As a process and product engineer for a fortune 100 company that manufactured high value chemical products, my job involved analysis of a tremendous amount of process and product information.
I remember coming to work on mornings, feeling anxious about what might have happened overnight. Five to twenty orders of product ($5,000 to $50,000 an order) were on my team’s production schedule since I left work the day before. Were they successful? Were there any product parameters out of spec.? Were the orders on hold, or were they released for downstream production?
Typically, multiple orders would be on hold for abnormal parameter(s). My work would then begin, attempting to evaluate what was different about those questionable orders and determining proper disposition. There were reams of production information, available to be analyzed. Alarms were identified, and each order had over a hundred parameters that could be trended. Notes written by operators related to the orders could be read.
I would typically spend several hours each morning evaluating all available information before dispositioning the product. Monday mornings were tough since production didn’t stop over the weekend. During my morning ritual every day, I would either: release orders for downstream production, hold an order to see if the same abnormality would repeat on future orders, or send orders to waste for disposal.
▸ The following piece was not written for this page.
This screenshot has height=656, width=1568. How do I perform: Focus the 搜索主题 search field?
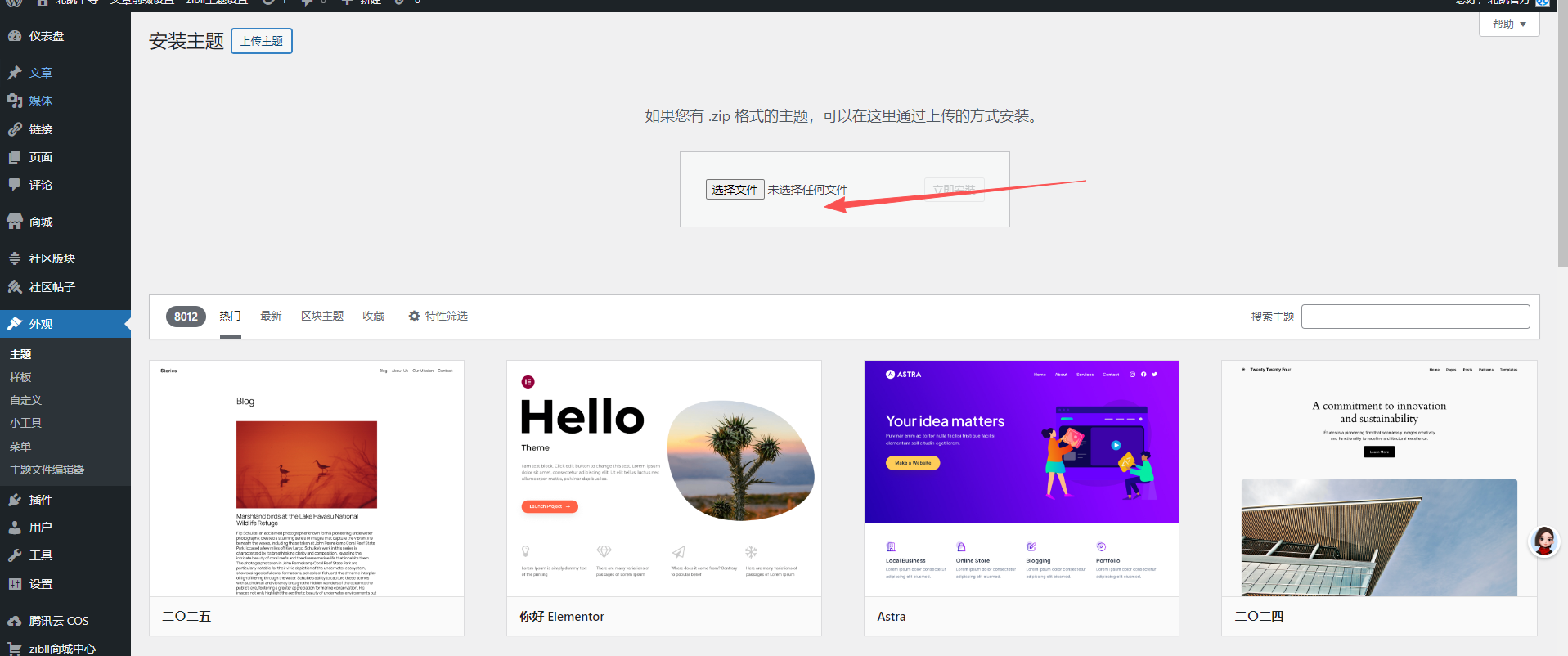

The product disposition process was very important to our bottom line. If I released an order for downstream production, but it was later found that the final product had to be thrown out because of “my bad order,” our company would waste 5 to 10 times the value of my order!
My quality of life was significantly improved when we started use of a new tool, called Process Monitor (PM), that efficiently displayed our process and product information. PM utilized a control chart for every critical process and product parameter for each production order. The control limits were automatically created, based on recent production information and specs. limits could also be displayed. And, information was summarized for all recent production orders on a single screen. Any “abnormal” orders would be displayed with a red alarm bell next to the order on the display screen. If no red alarm bell existed for an order, it was “good to go.”
If a red alarm bell did exist for an order, it was simple to display what was different about that order. In the screenshot below, order 80060 was out of control for the HEATUP_TEMP_TMX tag, as displayed in the Order Number control chart. The TEMP Overlay trend chart on the lower right section of the display shows that the order in alarm had a delay on the heat up timing compared to other batches that were in control.
The TEMP time-trace chart on the lower right portion of the display above was created by clicking my mouse 5 times: one click on the order in alarm, and a click on each of the 4 batches highlighted in the control chart. The time-trace chart on the lower right shows that the order in alarm had a delay before the product temperature increased compared to “normal batches.”
For this batch of a specialty chemical, I was able to release the product for final production, because no product parameters were out of specification. But the alarm let us know that something was abnormal, and after further analysis we learned that the heat transfer surface of a jacked vessel was beginning to foul. Cleaning the heat transfer surface fixed the problem before any costly product was lost.
The time required by me to disposition orders was typically reduced to less than a half hour a day. And, I was able to make the decisions with good information that was easily displayed!
Our company was able to implement PM on diverse types of operations to display and ultimately eliminate process variability, resulting in huge productivity improvements. The operations included: manufacture of bulk and precision chemicals, extrusion and coating of liquids onto wide rolls of optical grade film, manufacture and operation of high-speed printers, and even production and distribution of supplied utility services including steam, electricity and chilled water.
The basic ideas behind Process Monitor are not new. Statistically based process and product information organized in a simple manner to display abnormalities can lead to great improvements for you and your company’s bottom line.